_STATED GOAL_
Copy, character for character, the part of the material that opens with the line containing "Dizzy Ducks Music Box (314, 729)" and closes with the line containing "Football Helmet Chin Straps (324, 679)", both of those lines included.
-------- PROVIDED MATERIAL
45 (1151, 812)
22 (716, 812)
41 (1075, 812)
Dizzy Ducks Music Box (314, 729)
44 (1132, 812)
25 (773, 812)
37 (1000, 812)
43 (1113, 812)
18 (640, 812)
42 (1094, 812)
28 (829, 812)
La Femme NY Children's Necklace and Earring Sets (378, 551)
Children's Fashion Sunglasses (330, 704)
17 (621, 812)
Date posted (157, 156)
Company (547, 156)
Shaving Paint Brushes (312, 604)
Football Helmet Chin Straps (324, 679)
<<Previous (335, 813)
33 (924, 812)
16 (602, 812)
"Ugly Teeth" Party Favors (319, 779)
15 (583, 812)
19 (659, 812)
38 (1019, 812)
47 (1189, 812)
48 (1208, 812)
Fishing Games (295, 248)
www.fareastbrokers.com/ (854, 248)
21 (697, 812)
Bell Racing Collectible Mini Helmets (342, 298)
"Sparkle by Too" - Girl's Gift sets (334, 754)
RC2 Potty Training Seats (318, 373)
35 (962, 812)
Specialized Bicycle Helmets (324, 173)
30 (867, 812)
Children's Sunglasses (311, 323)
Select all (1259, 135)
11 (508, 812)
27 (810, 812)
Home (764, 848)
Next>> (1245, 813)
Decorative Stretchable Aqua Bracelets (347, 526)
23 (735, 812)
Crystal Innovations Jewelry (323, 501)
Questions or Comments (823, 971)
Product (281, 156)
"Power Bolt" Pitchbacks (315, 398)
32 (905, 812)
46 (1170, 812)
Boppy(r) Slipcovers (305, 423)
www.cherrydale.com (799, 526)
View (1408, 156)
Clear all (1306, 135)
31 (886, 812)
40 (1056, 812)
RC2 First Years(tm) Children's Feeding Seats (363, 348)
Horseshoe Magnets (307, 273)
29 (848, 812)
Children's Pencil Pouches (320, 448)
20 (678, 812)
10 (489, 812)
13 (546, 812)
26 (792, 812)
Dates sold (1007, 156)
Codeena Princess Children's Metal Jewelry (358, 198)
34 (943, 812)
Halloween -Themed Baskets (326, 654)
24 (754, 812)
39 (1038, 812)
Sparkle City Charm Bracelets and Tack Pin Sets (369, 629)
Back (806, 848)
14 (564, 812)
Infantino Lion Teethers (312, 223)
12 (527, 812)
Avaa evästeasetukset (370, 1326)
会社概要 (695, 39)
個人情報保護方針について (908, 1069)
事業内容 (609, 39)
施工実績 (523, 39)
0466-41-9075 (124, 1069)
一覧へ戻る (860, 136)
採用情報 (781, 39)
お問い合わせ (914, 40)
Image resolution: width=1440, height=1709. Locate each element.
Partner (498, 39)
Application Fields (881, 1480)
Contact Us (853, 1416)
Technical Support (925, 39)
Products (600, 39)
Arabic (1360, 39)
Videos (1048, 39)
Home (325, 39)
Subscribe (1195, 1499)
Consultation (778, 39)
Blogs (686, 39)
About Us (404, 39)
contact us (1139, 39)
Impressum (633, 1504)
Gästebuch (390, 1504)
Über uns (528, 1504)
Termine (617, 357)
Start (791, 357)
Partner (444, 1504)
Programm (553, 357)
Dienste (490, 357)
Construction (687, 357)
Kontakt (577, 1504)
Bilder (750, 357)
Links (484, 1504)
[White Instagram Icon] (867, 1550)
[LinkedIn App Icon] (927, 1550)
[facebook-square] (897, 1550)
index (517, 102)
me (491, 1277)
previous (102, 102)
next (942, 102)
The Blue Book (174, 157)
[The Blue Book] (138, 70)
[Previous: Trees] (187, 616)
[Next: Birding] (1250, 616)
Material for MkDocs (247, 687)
----------------
_IN RESPONSE_
Dizzy Ducks Music Box (314, 729)
44 (1132, 812)
25 (773, 812)
37 (1000, 812)
43 (1113, 812)
18 (640, 812)
42 (1094, 812)
28 (829, 812)
La Femme NY Children's Necklace and Earring Sets (378, 551)
Children's Fashion Sunglasses (330, 704)
17 (621, 812)
Date posted (157, 156)
Company (547, 156)
Shaving Paint Brushes (312, 604)
Football Helmet Chin Straps (324, 679)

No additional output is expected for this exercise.